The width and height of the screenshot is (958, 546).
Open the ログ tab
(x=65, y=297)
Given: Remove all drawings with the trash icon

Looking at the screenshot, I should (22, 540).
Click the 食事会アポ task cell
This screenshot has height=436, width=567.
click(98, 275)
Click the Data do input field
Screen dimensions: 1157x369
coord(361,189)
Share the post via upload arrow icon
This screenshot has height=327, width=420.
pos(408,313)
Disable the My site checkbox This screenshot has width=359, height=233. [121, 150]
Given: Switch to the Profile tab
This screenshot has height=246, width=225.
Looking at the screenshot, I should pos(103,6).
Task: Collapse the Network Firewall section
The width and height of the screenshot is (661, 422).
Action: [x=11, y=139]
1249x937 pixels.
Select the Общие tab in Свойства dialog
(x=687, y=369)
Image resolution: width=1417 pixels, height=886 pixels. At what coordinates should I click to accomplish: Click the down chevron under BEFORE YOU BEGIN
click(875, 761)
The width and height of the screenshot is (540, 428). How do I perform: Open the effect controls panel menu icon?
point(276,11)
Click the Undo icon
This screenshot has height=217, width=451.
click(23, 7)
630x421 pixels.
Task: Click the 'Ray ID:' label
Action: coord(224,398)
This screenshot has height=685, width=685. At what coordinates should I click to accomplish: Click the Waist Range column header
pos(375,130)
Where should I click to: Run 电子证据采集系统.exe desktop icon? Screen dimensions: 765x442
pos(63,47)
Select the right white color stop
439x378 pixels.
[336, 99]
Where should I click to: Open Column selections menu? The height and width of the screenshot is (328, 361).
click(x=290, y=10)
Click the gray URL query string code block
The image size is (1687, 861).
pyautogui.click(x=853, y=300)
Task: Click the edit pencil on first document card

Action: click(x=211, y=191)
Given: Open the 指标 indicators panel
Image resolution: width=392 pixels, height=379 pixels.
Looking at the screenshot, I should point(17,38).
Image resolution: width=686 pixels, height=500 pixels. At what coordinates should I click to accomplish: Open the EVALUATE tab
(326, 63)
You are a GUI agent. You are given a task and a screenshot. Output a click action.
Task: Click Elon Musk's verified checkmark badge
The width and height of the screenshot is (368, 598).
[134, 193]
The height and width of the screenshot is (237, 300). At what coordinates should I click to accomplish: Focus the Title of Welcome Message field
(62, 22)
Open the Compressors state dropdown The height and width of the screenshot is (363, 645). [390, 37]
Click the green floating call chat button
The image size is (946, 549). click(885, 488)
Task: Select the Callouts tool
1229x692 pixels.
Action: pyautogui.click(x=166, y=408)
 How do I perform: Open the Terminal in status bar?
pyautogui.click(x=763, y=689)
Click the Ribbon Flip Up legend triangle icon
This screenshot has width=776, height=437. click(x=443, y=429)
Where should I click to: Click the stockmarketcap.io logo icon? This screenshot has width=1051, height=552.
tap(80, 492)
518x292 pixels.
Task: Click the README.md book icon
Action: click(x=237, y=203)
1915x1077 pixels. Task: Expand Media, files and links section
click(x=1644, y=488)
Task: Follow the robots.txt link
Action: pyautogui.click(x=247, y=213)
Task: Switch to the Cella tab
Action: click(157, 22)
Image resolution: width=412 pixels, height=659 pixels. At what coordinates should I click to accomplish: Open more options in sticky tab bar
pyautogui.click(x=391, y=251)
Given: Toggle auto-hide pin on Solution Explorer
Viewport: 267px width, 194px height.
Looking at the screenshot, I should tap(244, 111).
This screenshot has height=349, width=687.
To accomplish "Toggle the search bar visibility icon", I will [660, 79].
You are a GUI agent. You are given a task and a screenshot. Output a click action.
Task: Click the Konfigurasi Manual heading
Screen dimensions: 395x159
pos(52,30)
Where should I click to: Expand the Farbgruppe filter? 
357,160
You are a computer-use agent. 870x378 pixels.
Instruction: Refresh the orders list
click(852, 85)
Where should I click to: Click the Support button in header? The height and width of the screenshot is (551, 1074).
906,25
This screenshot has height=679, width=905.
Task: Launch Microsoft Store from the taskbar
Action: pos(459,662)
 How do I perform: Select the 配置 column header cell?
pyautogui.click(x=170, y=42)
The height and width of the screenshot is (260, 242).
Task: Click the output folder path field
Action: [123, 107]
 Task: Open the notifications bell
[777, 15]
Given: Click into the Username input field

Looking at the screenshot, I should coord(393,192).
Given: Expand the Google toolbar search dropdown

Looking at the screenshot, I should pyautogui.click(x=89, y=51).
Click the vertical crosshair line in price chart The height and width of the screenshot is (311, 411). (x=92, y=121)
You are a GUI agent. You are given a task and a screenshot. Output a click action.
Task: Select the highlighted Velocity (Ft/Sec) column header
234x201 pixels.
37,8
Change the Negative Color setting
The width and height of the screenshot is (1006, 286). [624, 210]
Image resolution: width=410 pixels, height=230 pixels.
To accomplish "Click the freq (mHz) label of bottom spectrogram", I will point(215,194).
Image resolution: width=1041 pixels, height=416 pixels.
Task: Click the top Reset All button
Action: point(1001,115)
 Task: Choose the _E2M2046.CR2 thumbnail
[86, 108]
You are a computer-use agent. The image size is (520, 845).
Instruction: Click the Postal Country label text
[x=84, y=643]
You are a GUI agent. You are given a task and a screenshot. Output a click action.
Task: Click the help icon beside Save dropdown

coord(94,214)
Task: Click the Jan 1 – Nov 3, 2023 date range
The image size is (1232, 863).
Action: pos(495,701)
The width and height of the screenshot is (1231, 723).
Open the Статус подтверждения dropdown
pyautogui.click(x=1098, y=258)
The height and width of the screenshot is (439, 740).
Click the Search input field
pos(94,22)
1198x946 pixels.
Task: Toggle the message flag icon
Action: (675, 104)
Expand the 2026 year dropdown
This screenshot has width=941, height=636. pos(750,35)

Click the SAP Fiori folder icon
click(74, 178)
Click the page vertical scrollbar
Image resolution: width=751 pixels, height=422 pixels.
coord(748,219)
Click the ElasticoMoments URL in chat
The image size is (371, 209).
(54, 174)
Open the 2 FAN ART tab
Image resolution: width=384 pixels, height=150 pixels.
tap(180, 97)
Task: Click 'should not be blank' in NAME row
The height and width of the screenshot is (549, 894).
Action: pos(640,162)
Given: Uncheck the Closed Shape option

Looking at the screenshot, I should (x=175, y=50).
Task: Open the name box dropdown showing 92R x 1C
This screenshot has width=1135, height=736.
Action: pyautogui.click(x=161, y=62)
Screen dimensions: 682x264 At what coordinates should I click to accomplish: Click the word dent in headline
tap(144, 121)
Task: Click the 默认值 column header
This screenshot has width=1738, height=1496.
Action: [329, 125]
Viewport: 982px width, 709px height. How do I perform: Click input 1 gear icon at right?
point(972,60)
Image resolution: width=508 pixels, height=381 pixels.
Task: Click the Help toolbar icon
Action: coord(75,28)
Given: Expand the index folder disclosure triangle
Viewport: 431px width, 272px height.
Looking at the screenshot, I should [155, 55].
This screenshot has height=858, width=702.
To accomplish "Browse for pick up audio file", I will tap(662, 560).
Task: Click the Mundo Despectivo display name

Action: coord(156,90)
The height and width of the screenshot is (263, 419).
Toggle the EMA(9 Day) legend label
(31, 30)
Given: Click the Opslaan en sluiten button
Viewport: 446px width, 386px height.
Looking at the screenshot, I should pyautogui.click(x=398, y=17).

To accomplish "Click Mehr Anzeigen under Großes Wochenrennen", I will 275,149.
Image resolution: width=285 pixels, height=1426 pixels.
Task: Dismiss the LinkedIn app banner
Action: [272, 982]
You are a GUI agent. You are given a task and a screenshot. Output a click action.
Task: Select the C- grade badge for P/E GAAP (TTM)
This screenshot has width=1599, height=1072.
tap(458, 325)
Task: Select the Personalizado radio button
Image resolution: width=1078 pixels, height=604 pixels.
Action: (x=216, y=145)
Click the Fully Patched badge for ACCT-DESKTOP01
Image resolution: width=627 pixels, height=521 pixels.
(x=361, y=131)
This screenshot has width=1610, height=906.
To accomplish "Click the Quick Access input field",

=======

- WHAT IS REQUIRED -
Copy the records verbatim, beginning at the line that contains "Image resolution: width=1417" and stopping after the line that contains "pyautogui.click(x=763, y=689)".

- CORRECT RESPONSE -
Image resolution: width=1417 pixels, height=886 pixels. At what coordinates should I click to accomplish: Click the down chevron under BEFORE YOU BEGIN
click(875, 761)
The width and height of the screenshot is (540, 428). How do I perform: Open the effect controls panel menu icon?
point(276,11)
Click the Undo icon
This screenshot has height=217, width=451.
click(23, 7)
630x421 pixels.
Task: Click the 'Ray ID:' label
Action: coord(224,398)
This screenshot has height=685, width=685. At what coordinates should I click to accomplish: Click the Waist Range column header
pos(375,130)
Where should I click to: Run 电子证据采集系统.exe desktop icon? Screen dimensions: 765x442
pos(63,47)
Select the right white color stop
439x378 pixels.
[336, 99]
Where should I click to: Open Column selections menu? The height and width of the screenshot is (328, 361).
click(x=290, y=10)
Click the gray URL query string code block
The image size is (1687, 861).
pyautogui.click(x=853, y=300)
Task: Click the edit pencil on first document card

Action: click(x=211, y=191)
Given: Open the 指标 indicators panel
Image resolution: width=392 pixels, height=379 pixels.
Looking at the screenshot, I should point(17,38).
Image resolution: width=686 pixels, height=500 pixels. At what coordinates should I click to accomplish: Open the EVALUATE tab
(326, 63)
You are a GUI agent. You are given a task and a screenshot. Output a click action.
Task: Click Elon Musk's verified checkmark badge
The width and height of the screenshot is (368, 598).
[134, 193]
The height and width of the screenshot is (237, 300). At what coordinates should I click to accomplish: Focus the Title of Welcome Message field
(62, 22)
Open the Compressors state dropdown The height and width of the screenshot is (363, 645). [390, 37]
Click the green floating call chat button
The image size is (946, 549). click(885, 488)
Task: Select the Callouts tool
1229x692 pixels.
Action: pyautogui.click(x=166, y=408)
 How do I perform: Open the Terminal in status bar?
pyautogui.click(x=763, y=689)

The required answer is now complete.